Les deux pays ont adopté un accord de coopération en 1984 et souhaitent désormais lui donner une nouvelle impulsion en protégeant ensemble leurs ressources naturelles, selon l'ambassadeur du Congo à Madagascar. « La République du Congo a un faible taux de déforestation et nous nous sommes engagés pour restaurer ce qui était détruit dans des campagnes majeures d'afforestation et de reboisement, tandis que Madagascar a des choses très intéressantes pour nous dans le cadre des transformations des produits issus de leur biodiversité. Nous voyons aussi comment les autorités malgaches gèrent leurs parcs nationaux. Nous sommes donc là pour un échange afin que toutes les parties tirent avantage de leurs expériences » explique Constant-Serge Bounda.

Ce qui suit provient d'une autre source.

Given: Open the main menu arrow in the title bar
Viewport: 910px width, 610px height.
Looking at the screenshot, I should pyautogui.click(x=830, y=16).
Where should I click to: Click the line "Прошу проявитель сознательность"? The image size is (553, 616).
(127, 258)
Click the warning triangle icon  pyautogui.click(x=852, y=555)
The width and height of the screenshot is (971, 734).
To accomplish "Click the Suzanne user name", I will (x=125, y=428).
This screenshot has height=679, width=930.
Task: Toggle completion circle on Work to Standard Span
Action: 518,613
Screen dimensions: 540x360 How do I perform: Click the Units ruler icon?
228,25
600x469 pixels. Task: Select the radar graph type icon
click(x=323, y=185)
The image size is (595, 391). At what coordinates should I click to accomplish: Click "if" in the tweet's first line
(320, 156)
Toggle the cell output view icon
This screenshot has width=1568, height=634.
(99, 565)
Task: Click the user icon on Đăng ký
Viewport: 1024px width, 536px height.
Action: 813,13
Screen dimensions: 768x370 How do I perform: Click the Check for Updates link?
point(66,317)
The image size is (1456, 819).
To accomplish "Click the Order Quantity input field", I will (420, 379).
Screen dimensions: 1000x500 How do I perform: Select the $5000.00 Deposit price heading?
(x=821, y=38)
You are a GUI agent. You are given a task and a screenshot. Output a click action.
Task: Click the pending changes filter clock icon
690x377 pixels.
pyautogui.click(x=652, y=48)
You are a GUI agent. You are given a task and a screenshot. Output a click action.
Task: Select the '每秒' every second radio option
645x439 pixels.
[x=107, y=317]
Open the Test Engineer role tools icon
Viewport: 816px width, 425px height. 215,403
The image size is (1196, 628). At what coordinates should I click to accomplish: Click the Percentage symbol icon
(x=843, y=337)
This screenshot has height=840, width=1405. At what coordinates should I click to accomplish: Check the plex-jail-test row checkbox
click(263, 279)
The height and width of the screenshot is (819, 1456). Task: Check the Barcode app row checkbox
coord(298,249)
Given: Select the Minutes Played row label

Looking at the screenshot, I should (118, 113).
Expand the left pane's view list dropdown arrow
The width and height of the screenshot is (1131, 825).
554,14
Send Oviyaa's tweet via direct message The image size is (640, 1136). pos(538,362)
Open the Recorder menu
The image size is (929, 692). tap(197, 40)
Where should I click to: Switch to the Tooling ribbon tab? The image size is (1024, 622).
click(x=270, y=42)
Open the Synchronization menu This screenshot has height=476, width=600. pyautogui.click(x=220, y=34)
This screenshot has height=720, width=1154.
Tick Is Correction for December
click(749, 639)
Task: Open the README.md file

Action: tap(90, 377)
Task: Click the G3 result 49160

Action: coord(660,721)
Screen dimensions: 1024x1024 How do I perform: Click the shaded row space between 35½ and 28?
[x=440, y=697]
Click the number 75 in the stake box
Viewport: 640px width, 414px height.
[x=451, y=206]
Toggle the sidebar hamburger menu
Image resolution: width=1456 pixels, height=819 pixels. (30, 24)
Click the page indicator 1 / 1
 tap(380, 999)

La société civile sceptique

Aucun montant d'investissements ni objectifs précis n'ont pour l'instant été annoncés par les deux pays. La société civile malgache se montre, elle, sceptique quant à l'action environnementale du Président Andry Rajoelina.

Lors de la COP29 de Bakou en novembre dernier, plus de 60 organisations malgaches avaient ainsi dénoncé son projet d'autoroute Antananarivo-Tamatave, redoutant qu'il ne détruise une partie des dernières forêts primaires du pays.